Reproduce the records verbatim, starting at the line that contains "What do you" and ending at the end of the records. Omit the pictures from your reproduction.

(DATA FOR REVIEW Opens)

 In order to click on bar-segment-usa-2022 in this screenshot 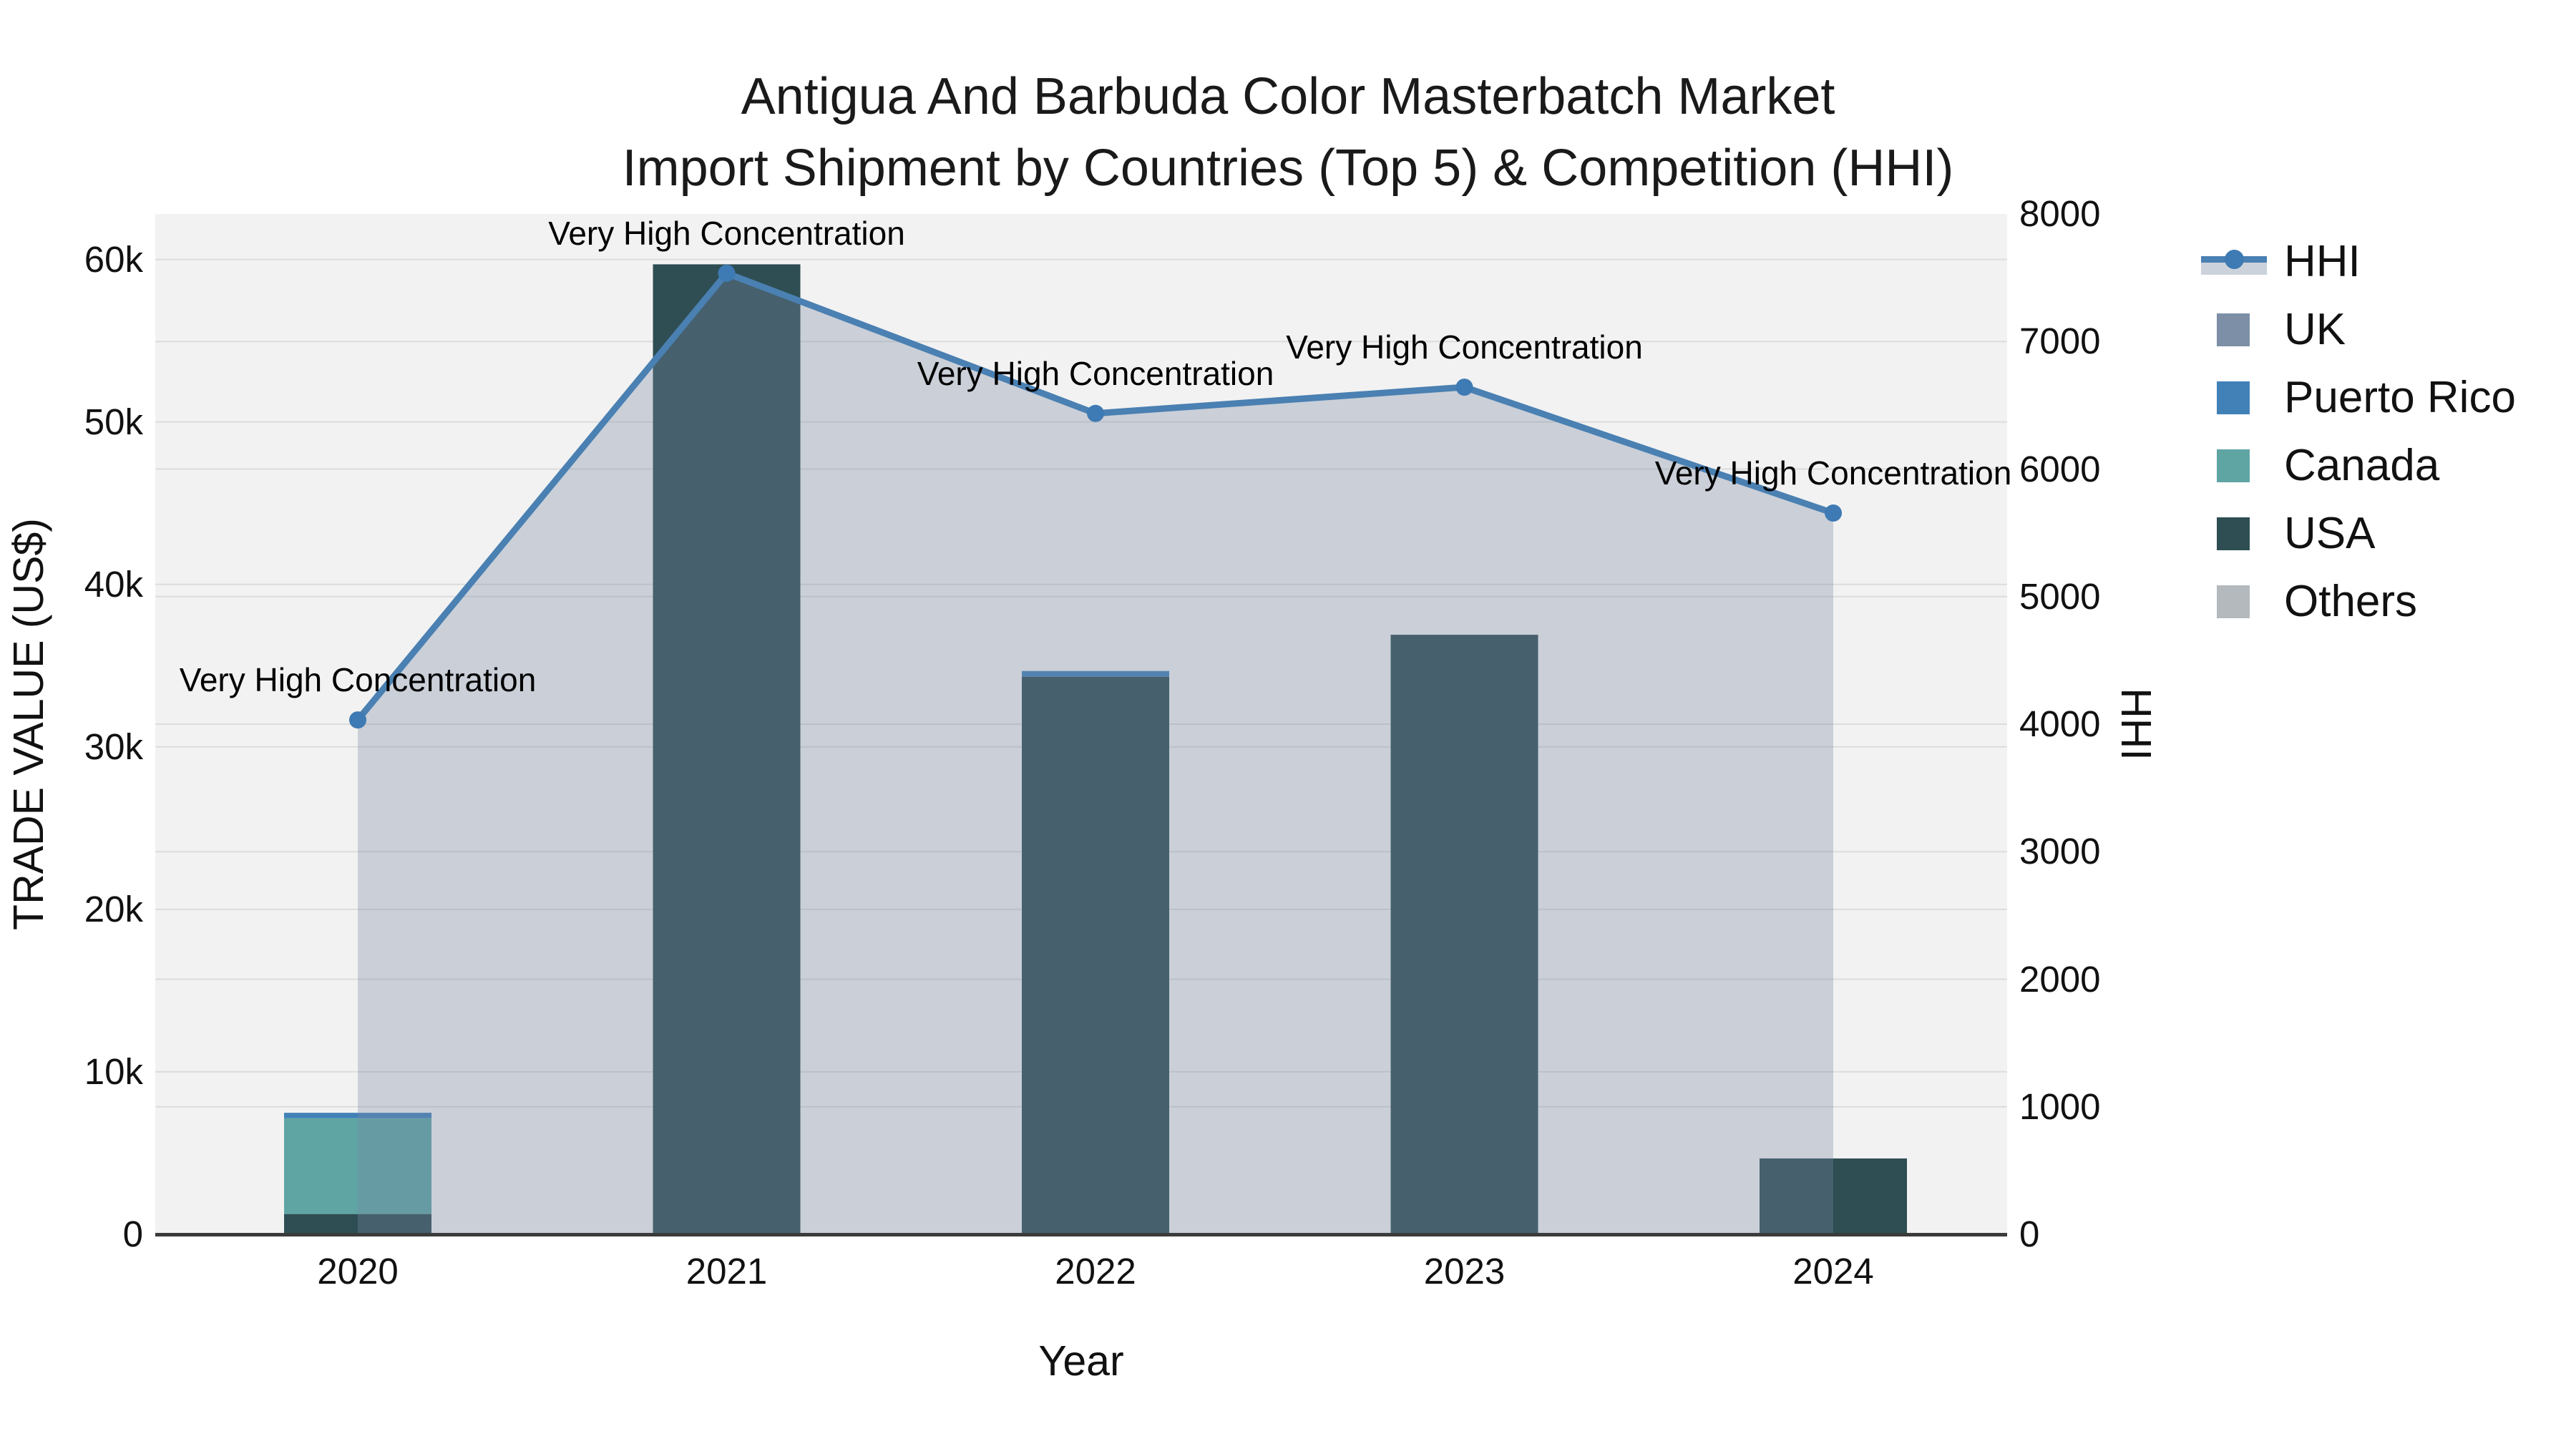, I will do `click(1096, 955)`.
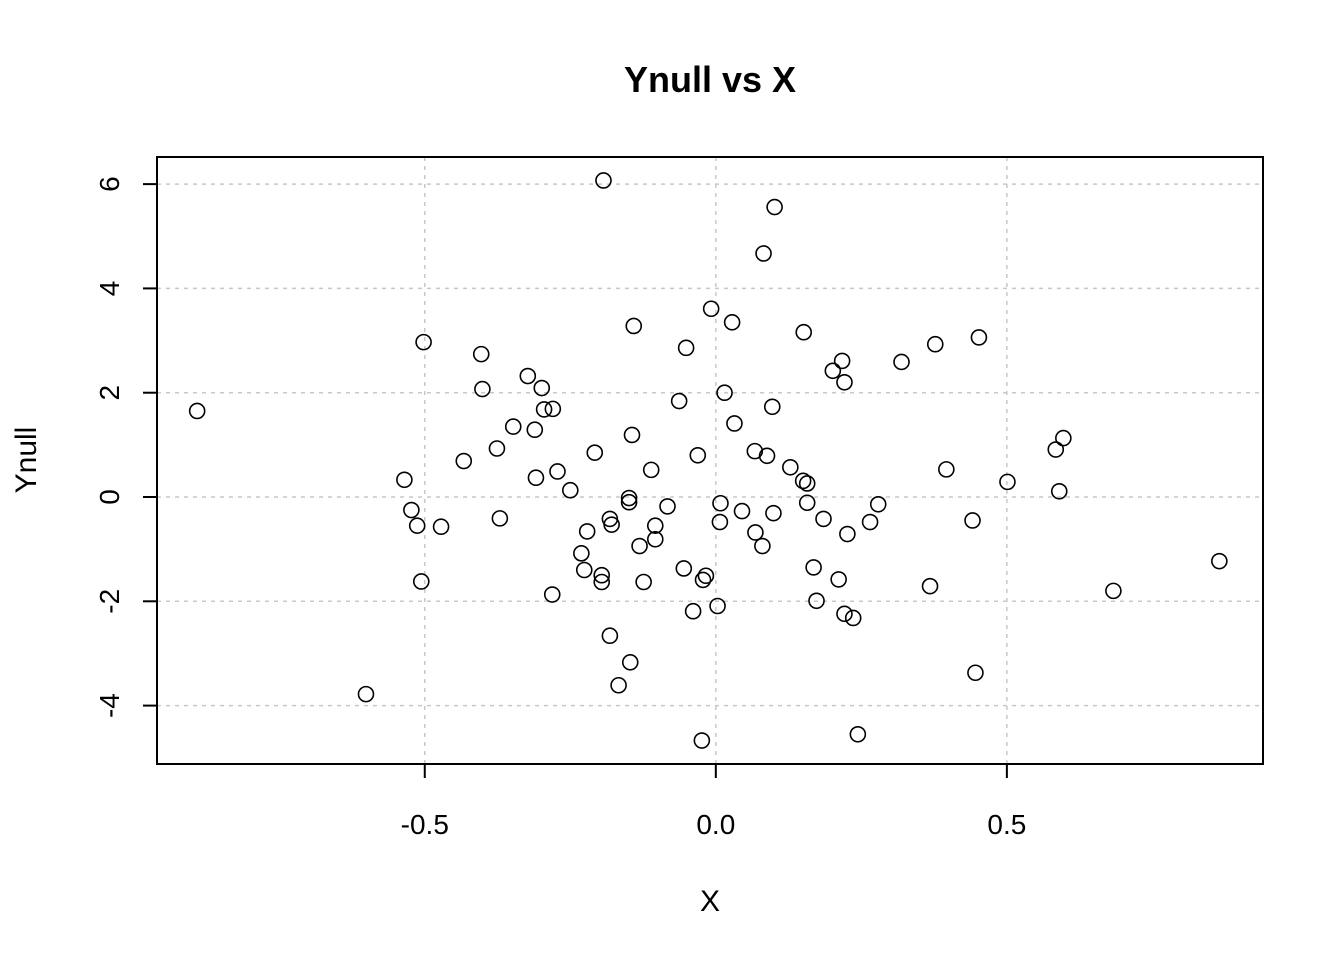 Image resolution: width=1344 pixels, height=960 pixels. I want to click on y-tick-label: 0, so click(110, 497).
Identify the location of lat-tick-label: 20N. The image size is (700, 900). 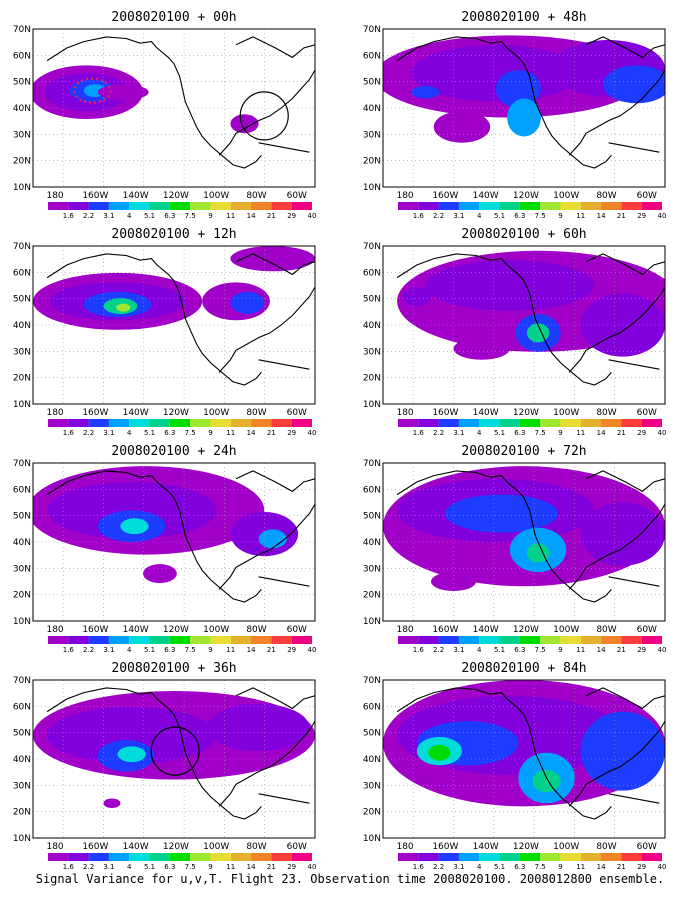
(22, 596).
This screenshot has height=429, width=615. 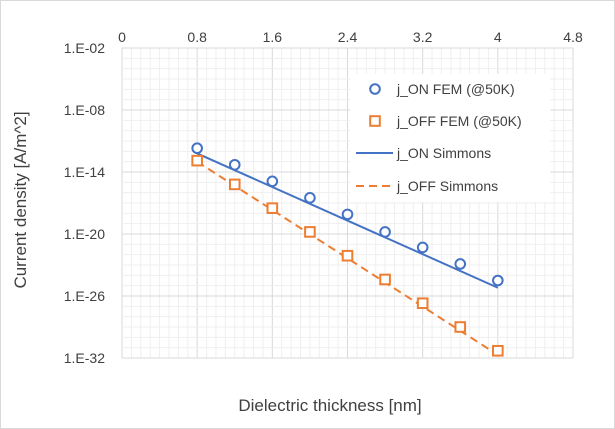 I want to click on x-tick-label: 2.4, so click(x=348, y=37).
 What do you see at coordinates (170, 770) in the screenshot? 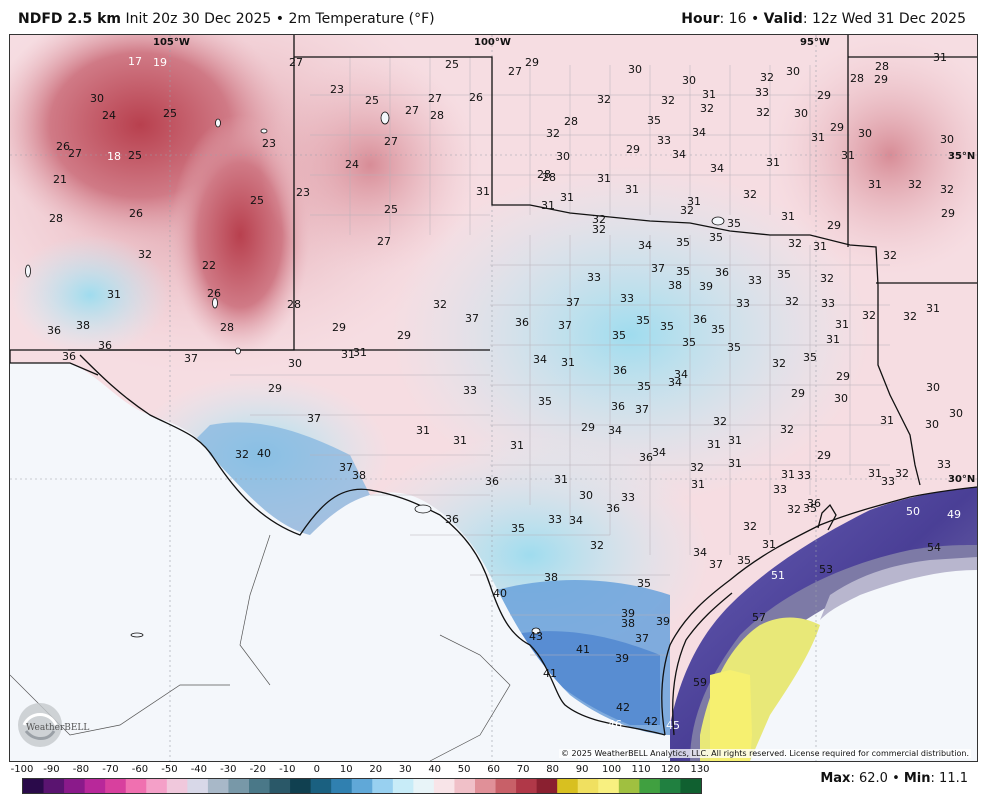
I see `colorbar-tick-label: -50` at bounding box center [170, 770].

(DATA FOR REVIEW Closes)

> RESULT FOR THIS EXERCISE:
 What do you see at coordinates (170, 770) in the screenshot? 
I see `colorbar-tick-label: -50` at bounding box center [170, 770].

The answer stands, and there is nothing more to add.